Cette semaine, Showkutally Soodhun a fait la déclaration incendiaire suivante : «Si mo bodyguard ti donn mwa so revolver, mo ti pou touy Xavier Duval dan Parlman. Mo touy li. Apré, samem ki apel djihad.» La violence politique est donc toujours inhérente ?

D’abord, la politique, c’est avant tout une lutte sans concession et très âpre pour le pouvoir ainsi que pour les avantages et privilèges associés. À Maurice, certains n’hésitent pas à dénigrer, diaboliser leurs adversaires ou/ et à faire appel aux instincts primaires, communalistes ou castéistes pour engranger des points. De ce fait, une forme de violence, même verbale, est sous-jacente.

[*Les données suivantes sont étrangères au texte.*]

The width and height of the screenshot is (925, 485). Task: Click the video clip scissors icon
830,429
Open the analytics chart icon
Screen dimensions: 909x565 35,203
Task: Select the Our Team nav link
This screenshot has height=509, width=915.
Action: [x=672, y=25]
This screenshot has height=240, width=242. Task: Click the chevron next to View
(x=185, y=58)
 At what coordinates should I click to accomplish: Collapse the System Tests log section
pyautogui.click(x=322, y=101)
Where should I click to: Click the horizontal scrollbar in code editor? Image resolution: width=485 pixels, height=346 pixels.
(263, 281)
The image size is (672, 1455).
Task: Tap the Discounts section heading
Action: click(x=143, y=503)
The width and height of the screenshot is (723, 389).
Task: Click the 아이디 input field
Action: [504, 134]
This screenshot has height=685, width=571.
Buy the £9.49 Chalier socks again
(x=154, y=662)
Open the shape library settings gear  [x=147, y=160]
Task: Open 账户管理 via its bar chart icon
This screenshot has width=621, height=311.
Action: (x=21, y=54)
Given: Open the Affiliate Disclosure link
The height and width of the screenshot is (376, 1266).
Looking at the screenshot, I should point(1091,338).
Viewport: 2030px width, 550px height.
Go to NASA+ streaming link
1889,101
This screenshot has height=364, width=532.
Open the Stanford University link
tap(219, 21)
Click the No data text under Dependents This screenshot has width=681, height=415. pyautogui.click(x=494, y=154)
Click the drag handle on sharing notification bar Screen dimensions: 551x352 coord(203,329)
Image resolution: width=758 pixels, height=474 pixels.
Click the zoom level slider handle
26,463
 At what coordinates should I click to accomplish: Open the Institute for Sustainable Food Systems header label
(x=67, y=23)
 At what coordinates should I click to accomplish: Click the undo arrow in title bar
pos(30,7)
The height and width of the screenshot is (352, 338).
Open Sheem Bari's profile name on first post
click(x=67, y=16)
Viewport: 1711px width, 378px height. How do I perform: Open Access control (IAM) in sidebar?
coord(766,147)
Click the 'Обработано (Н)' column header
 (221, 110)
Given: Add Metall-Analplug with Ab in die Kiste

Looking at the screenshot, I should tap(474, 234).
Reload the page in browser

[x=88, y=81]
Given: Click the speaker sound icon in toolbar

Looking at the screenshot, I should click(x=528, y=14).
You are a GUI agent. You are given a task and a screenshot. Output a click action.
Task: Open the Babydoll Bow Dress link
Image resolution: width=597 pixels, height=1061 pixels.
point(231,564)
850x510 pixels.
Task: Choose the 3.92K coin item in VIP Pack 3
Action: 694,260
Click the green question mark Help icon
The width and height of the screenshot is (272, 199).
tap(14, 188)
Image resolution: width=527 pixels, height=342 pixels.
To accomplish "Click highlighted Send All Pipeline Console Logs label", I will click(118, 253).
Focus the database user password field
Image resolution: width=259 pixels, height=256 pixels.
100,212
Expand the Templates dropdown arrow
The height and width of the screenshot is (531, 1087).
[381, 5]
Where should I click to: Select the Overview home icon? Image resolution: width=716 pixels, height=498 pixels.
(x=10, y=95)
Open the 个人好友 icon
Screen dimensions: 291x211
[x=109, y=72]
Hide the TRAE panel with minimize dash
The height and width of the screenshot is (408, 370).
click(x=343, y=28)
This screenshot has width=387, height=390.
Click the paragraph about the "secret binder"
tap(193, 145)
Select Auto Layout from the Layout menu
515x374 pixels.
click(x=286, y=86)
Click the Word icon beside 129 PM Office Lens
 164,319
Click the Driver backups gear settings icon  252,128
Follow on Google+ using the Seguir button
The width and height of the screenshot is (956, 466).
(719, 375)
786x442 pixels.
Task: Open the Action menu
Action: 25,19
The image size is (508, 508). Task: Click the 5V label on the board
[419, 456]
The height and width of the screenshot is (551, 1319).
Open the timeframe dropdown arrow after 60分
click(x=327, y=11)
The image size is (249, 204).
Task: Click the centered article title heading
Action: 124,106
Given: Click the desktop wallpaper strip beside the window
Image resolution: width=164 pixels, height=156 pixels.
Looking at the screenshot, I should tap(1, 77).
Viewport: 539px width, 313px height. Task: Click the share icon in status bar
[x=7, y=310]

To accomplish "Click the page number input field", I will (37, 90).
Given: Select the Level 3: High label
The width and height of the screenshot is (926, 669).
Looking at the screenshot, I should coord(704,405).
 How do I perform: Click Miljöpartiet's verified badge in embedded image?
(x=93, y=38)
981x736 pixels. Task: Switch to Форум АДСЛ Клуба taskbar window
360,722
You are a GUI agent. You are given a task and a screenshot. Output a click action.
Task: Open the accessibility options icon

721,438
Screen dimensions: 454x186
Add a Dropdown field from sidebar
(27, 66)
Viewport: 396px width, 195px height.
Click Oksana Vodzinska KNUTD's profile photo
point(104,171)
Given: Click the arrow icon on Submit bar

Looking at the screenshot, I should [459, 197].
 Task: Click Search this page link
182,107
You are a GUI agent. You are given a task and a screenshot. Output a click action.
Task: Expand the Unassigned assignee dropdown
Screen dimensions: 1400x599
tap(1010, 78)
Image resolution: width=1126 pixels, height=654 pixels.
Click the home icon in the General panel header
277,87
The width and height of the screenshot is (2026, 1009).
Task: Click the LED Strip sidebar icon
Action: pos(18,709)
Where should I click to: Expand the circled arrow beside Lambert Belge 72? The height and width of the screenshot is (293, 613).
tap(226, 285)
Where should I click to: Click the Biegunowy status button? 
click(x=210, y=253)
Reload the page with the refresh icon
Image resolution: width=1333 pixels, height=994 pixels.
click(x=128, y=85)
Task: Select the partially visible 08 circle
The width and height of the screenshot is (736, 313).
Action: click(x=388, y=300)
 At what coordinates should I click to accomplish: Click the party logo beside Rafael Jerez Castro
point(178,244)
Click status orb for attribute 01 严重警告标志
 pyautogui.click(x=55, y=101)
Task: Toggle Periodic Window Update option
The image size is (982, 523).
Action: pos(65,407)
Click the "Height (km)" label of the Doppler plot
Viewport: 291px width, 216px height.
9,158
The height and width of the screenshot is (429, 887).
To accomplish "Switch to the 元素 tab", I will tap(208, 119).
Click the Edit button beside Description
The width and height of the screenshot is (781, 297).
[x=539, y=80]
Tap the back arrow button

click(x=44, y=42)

Toutefois, il est vrai que les partis politiques ont plus ou moins délaissé l’usage de gros bras qui étaient à la base de plusieurs incidents meurtriers dans les années 60 et 70.

Il y a toujours certains groupes dits socioculturels qui gravitent autour de certains politiciens et qui n’hésitent pas à utiliser des strong arm tactics de temps à autre. Ces groupes, où l’on trouve souvent des voyous, ont leur propre agenda. Généralement, je constate que le climat s’est beaucoup apaisé ces derniers temps. Le personnel politique a reconnu que l’électeur mauricien aspire à vivre en paix. Le problème de law and order est déjà préoccupant et personne ne souhaite ajouter à cela la violence politique.

Le cas Soodhun et, surtout, sa menace interpellent. Sommes-nous sur une poudrière ?

Le cas de Monsieur Soodhun semble être relativement isolé. Il nous a tellement habitués à des déclarations fracassantes à l’emporte-pièce – à l’instar du fameux discours de servilité assumé vis-à-vis de sir Anerood Jugnauth – que pour beaucoup d’observateurs, il était presque devenu un personnage type des Guignols de l’info. Cela dit, dans la présente situation, Monsieur Soodhun a dépassé toutes les bornes de la bêtise. Toute menace de mort, même indirecte, constitue un délit sous le Code pénal.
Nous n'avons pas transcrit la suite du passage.